Zero-Downtime Deployments
Every time an application is redeployed on Porter (through a Github action, configuration change, etc), a new set of application instances will replace the old application instances. While the update process will attempt to prevent downtime, there are some additional configuration settings that can be set to prevent any downtime while re-deploying:
Health Checks
Health checks are endpoints that indicate if an application is healthy and ready to receive traffic. When health checks are enabled, traffic won’t switch from the old application instance until the health check indicates that the application is ready. On health check endpoints, the application should return 200
status when the application should receive traffic, and a 500
-level error otherwise. Health checks can be configured in the Advanced tab:
As indicated in the screenshot above, it is recommended that you expose two endpoints on your application: /livez
and /readyz
. If the /livez
endpoint fails, the application will be restarted, while if the /readyz
endpoint fails, the application will stop receiving traffic. These endpoints can sometimes be combined into a single /healthz
endpoint.
The failure threshold and repeat interval control exactly when a health check endpoint is considered as “failed”. The repeat interval refers to the number of seconds between successive requests to the endpoint, while the failure threshold refers to the number of times that endpoint can return a 500
-level response before it’s considered “failed”. Thus, the maximum amount of time the endpoint can return 500
-level responses before the application is failing is failure_threshold * repeat_interval.
Graceful Shutdown
While applications are being re-deployed, the old application instances will receive a termination signal in the form of SIGTERM
. The applications are then given a Termination Grace Period, which is the number of seconds after SIGTERM
is sent before the application will be forcefully killed. In this time, the application should stop receiving traffic, close any existing connections, and exit gracefully.
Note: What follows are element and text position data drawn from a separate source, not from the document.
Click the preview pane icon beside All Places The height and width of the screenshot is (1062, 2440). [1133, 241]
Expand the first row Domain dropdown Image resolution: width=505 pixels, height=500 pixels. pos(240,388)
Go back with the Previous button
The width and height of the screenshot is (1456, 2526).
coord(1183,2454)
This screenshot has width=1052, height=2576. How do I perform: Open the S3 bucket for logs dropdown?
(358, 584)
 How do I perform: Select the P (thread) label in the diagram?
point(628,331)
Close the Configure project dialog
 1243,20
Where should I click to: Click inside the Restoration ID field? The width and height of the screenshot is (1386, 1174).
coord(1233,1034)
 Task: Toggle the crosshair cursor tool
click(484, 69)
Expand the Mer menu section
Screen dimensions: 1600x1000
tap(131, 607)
The termination grace period can also be configured from the Advanced tab:
Note that the application will continue to receive traffic until it exits, unless you have configured the readiness probe to fail before this time. Thus, the recommended graceful shutdown sequence is:
- As soon as
SIGTERM
is received, return a500
-level response code on the readiness probe endpoint (see above for more information). - Wait for failure_threshold * repeat_interval seconds. For example, if the failure threshold is 3 and the repeat interval is 5 (the default values), wait 15 seconds. After this amount of time, you are indicating that the application should stop receiving traffic.
- After the wait period, close the server to prevent additional connections, and drain all existing connections before the grace period ends. Exit gracefully after connections are drained.